We thank all our reviewers for their thoughtful and encouraging feedback. We answer the questions raised by the reviews below.

(1) What is the end goal or application of this for real data?
While we use synthetic data in our experiments, the only requirement of our approach is the availability of batches of examples in which only one latent variable changes - the learning procedure doesn't need to know the true value of that latent variable. There are several real-world situations which have this property. For example, Reviewer 9 pointed out datasets where multiple speakers say the same words, or where a single object is photographed several times under different affine/lighting conditions- both datasets can be used by our method.

Additionally, our approach shows that it is possible to learn interpretable units. This makes it possible to replace the decoder network with an explicit probabilistic model (by making it differentiable or training it with REINFORCE if non-differentiable). We plan to expand the discussion section in our paper to address this perspective.

(2) The output images are less crisp than more structured models, e.g. the Basel face model by Blanz et al:
Our aim in this paper was to learn an interpretable generative model for a general class of objects, without resorting to special-purpose engineering as in the case of the Basel face model. Therefore we use a general purpose architecture which trades off reconstruction quality with flexibility. That said, modifying the decoder architecture to make it look more like a graphics engine and give it the ability to build richer synthesis models is an important research direction for future work.

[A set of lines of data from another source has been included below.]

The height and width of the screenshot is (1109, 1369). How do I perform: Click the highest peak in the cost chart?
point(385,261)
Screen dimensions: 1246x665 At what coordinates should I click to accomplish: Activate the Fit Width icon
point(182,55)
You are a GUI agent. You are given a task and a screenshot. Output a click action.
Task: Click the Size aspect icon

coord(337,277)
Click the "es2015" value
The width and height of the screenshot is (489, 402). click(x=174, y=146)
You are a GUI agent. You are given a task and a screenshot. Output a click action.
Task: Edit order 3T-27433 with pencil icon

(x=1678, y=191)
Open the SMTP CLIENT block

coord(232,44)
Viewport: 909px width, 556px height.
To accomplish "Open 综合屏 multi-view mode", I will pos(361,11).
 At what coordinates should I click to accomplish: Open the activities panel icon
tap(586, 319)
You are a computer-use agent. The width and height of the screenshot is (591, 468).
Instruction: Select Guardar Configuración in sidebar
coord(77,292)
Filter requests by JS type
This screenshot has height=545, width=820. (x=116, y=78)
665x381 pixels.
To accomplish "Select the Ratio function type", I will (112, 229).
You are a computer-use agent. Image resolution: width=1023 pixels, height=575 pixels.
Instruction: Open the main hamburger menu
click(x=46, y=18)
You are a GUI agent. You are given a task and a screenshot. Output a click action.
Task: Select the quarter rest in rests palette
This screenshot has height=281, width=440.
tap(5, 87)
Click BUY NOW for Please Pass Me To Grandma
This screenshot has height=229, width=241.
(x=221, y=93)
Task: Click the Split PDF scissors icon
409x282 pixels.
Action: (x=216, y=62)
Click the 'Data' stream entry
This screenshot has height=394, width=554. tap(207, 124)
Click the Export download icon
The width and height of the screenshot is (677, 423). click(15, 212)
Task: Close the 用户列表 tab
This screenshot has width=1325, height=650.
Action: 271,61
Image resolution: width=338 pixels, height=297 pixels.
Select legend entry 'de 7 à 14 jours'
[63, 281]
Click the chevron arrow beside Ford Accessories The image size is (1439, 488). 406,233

(3) Can this model produce results in which more than one of the latents is manually varied at once to produce new images?
We have run these tests and it seems to work pretty well. The results understandably have more noise than changes in only one dimension, but the error seems approximately additive. We will run more thorough tests and include the results in the final version of the paper.

(4) Is the static test image in 4.1 from the training set?
No. All results are shown are using previously-unseen inputs (the test set). We will update the manuscript to make the distinction more clear.

(5) Using a linear combination of entangled latents to re-render instead of just one:
Comparing the disentangled representation to the entangled one was intended to demonstrate that this disentanglement does not just happen by accident. However, we are also quite interested to see how well something like linear regression or PCA can disentangle the representation of the baseline entangled network. We will include results on that test in the final paper.

(6) Is it necessary that this be a variational network, or would any network work?
Variational training allows us to train a generative model which produces coherent samples after learning.

(7) Small textual and notational changes
We thank the reviewers for pointing out typos and notation issues. We will make the suggested corrections and edits in our final draft.